**Document excerpt**
_ _ _
Whereas better and increased policing is long seen as a means for making women feel safer, it does not rectify or properly address problems in either the social or the built environment—in fact, it often reinforces them: it is not uncommon for police personnel in India to blame and shame women for their choices. When women approach regarding issues like harassment and advising them to take ‘precautions’ like dressing a certain way or not frequenting certain places at certain hours.
In other words, one of the reasons why policing is ineffective in helping women feel safe in public spaces is that it often places the onus on the women themselves. This also means that women, consciously or otherwise, limit the terms on which they move in public places, which naturally limits them from availing certain opportunities—both in terms of work and leisure—that privileged caste men may not have to think twice about.
Thus, any attempts to make women feel at ease in public spaces requires, first and foremost, that the needs of women in public places—across the lines of caste, class, religion, age, and ability—be paid attention to.
According to feminist geographer Leslie Kern, the lack of safety women feel in public spaces are not just due to flawed and sexist social conditioning. Rather, it is an integral part of urban design in a society that treats women as social inferiors. Kern, in her book Feminist City, notes that there is “a material geography of exclusion” that allows the patriarchal assertion of separate spheres—where women belong strictly in the private sphere—to be enforced. Following her argument, one could argue that more gender-sensitive perspectives in urban planning—which is currently largely the domain of upper-caste cis men—can acknowledge many of the aspects in both our social and built environment that render women unsafe and uncomfortable in public.
Take, for instance, the various acts of gender-based violence that women and non-binary people face in public spaces, especially at night. A co-relation between the lack of adequate street lighting and incidents of crime, especially gender-based violence, has been widely noted. In Delhi, 50% of its inhabitants consider unsafe for women, nearly 2800 ‘dark spots’—places with no street lights—were identified by the NGO Safetipin in 2019 (the number for 2016 was nearly 7500).
Periodic news reports of sexual crime in dimly lit areas from all over the country in the last few years (including Bangalore, Chennai, and Bhopal, to name a few) contribute to growing awareness towards the recognition of inadequate street lighting a safety issue, especially the safety of women and non-binary people. Thus, increasing the streetlight cover in public places is a feminist issue that would lower the incidence of crime in general while also making certain avenues, literally and figuratively, accessible for a larger mass of women, especially since 45% of them travel to work on foot according to data from the latest census (2011).
What the above also points at is the need to strengthen the systems of public transportation within the country. According to a study conducted by Jagori, nearly 51% of the participating women have faced harassment while using public transport. This is one of the many reasons why only 14% of all people who make use of these modes of transport are women.
_ _ _
(Source data)
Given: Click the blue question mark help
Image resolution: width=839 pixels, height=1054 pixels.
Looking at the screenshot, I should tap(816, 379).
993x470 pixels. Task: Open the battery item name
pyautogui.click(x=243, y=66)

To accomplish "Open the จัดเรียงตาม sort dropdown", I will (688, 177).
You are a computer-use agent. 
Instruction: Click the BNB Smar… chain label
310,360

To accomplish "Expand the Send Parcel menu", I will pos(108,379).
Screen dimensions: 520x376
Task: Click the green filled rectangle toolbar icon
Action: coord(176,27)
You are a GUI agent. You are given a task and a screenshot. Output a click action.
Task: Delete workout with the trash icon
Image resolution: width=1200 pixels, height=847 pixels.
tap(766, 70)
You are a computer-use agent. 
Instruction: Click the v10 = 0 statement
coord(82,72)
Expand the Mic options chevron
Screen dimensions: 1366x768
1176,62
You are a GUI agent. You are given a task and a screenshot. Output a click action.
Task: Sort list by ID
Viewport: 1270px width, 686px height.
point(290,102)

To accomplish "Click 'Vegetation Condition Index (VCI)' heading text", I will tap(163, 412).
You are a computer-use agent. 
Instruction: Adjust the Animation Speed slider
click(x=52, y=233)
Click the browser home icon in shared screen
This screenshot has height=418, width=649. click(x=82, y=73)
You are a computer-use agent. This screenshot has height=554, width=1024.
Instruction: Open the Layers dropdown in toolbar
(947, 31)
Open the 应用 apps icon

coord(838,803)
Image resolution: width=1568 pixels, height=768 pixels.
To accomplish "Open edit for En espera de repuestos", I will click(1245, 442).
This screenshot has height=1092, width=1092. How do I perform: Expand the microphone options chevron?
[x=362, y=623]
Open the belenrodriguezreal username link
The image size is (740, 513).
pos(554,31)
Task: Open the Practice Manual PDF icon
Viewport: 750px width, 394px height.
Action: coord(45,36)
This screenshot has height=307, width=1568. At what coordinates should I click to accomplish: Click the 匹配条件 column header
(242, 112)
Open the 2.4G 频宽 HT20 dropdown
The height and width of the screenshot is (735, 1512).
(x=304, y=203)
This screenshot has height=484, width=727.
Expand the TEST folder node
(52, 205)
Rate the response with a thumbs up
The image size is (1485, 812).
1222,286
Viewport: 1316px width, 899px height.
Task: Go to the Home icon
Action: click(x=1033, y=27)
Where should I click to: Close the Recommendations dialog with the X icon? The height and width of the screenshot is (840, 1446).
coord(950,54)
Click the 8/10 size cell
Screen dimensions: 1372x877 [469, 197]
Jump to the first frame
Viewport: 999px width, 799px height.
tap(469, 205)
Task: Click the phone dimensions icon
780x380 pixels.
_ _ _
**To-do list**
• 1. Count the lines in the listing that contain the string "accomplish", with uppercase and lowercase treated as different. Reply with the number only.
• 2. Continue the passage on women's safety in public spaces from the point where it stops.

**Results for the exercise**
• 1. 5

• 2.
While features such as panic buttons and gender-segregated coaches and buses have gained popularity, it is also important that the routes and frequencies of public transportation services pay attention to the user patterns of women. Making safe and affordable commute available is crucial, since it is known to affect the degree and even quality of education, work, healthcare, and other facilities—such as those to do with child-rearing—that are accessible to women (particularly those who come from economically and socially disadvantaged backgrounds).
Another factor that affects the mobility and ease with which women occupy spaces in public is the lack of proper sanitation facilities for women. Given that urban planning is designed with the able-bodied male in mind, it is unsurprising that we severely lack public facilities for women. It is estimated that only around 7-8% of public toilets in the national capital have facilities for women. Since women take longer to relieve themselves and require restroom usage more frequently, this shortage can be an acute inconvenience, especially for working class and homeless women, who do not have the alternative of paying for services and using the facilities at private establishments like cafes and hotels that middle-class women often resort to.
According to Deepa Pawar, a core member of the Right to Pee movement, lack of access to public toilets directly affects the physical safety and mental wellbeing of women and girls. “For women from vulnerable communities without toilet facilities in their homes, public toilets are the only option,” she says. “The lack of safe, freely accessible and clean washrooms means that these women need to hold urine in for long periods on a daily basis. Which can lead to severe health complications. In fact, the gravity of the problem is such that it is the second greatest reason for school dropout rates being high among girls in the country.”
Deepa also points at how inconvenient locations and lack of proper lighting in and around existing public toilets discourage women from using them—a fact that is corroborated by the National Sample Survey (2011), which notes that the highest incidents of sexual harassment take place in or near toilet facilities. “While a lot of schemes—Pink trains with WiFi and mirrors installed, for instance—are currently being prioritised, they do nothing to acknowledge the basic bodily dignity of women,” she adds. Thus, it is important for planners to take women’s needs into account and accordingly increase the numbers and quality of public toilets for their use.
According to the American feminist critic of urban planning Jane Jacobs, an oft ignored means of securing safe public spaces requires “eyes on the street,” or increasing community use of space, an act which builds networks of trust and free movement amongst people who frequent it. This method can effectively replace the threatening eyes of the police and state which is often hostile to marginalised communities. In the Indian context, an effective way to bring this about is to provide proper space to street vendors and other members of the informal sector to carry out their trade. It is important to note that an overwhelming majority of women in India’s labour force work in this sector, most of whom hail from marginalised caste and class backgrounds.
While a 2014 Act aimed at safeguarding the rights and livelihoods of street vendors does exist, several loopholes and the lack of proper implementation leaves them vulnerable at present. According to Vinita, a member of the National Hawkers Federation, this takes on several threatening aspects for women vendors. “It is routine for drunk youngsters to hound and harass us; sometimes they also seize our wares and try to extort money. It is of no use to report these incidents to the police because some policemen act as their accomplices. Despite the Act, we have no dignity in their eyes,” she complains.
Given these circumstances, legitimising street vendors’ usage of public spaces in a dignified manner is required to protect them from being harassed by the police, to create porosity in public spaces, and to enable the formation of a natural network of protection between women who frequent these areas.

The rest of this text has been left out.